グローバル化するコミュニケーション(前編)(コミュニケーション百景 第8回)

グローバル化が加速する中で、日本のコミュニケーションのあり方が大きく変わろうとしている。

コミュニケーションの黒船来襲である。

従来の日本のコミュニケーションのあり方は、「波風を立てない」ということがその根底にある。

これは「ホンネとタテマエ」という日本独特の思考プロセスに起因している。

オモテのコミュニケーションウラのコミュニケーションである。

日本の組織風土では、まずウラのコミュニケーションとして、根回しを関係者に行い、大体「落としどころ」が見極められてから、オモテのコミュニケーションである正式な会議で「落としどころ」が確認される。

これは、会議では「波風を立てない」という暗黙の了解に基づいておこなわれる。

程度の差はあるにせよ、日本的組織では共通するコミュニケーションのあり方である。

一方、グローバル的に見たコミュニケーションの主流は、逆に「波風を立てる」やり方である。

敢えて波風を立てるような強いメッセージを発信することによって、自己のポジショニングをより明確に主張する。

そこからの反動を利用して、自らのメッセージ性を更に高める。

- **実施課題 1**
ページ抜粋の中でかぎかっこ「」に入っている語句を、重複を除いてすべて書き出してください。
- **実施課題 2**
ページ抜粋に基づいて、次の問いにそれぞれ答えてください。
(a) 日本の組織風土では、ウラのコミュニケーションとして関係者に何を行うか。
(b) 従来の日本のコミュニケーションのあり方の根底には何があるか。
(c) 敢えて波風を立てるような強いメッセージを発信することで、何をより明確に主張するか。

- **表示データ**
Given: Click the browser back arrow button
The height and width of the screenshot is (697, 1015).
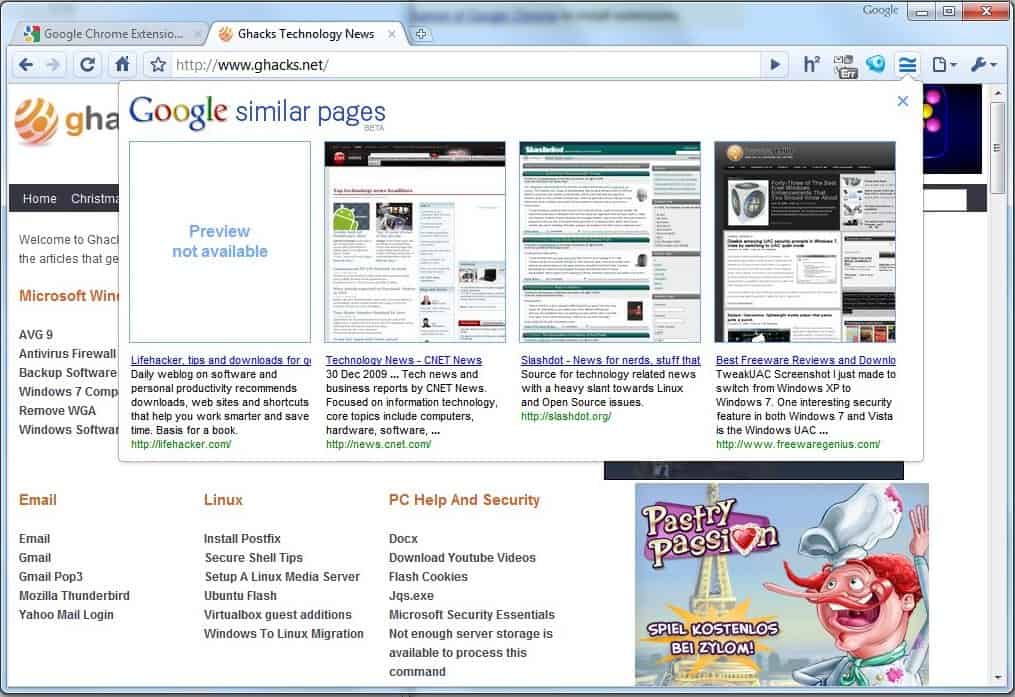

- **正しい出力 1**
「波風を立てない」
「ホンネとタテマエ」
「落としどころ」
「波風を立てる」

- **正しい出力 2**
(a) 関係者に根回しを行います。
(b) 「波風を立てない」ということが根底にあります。
(c) 自己のポジショニングをより明確に主張します。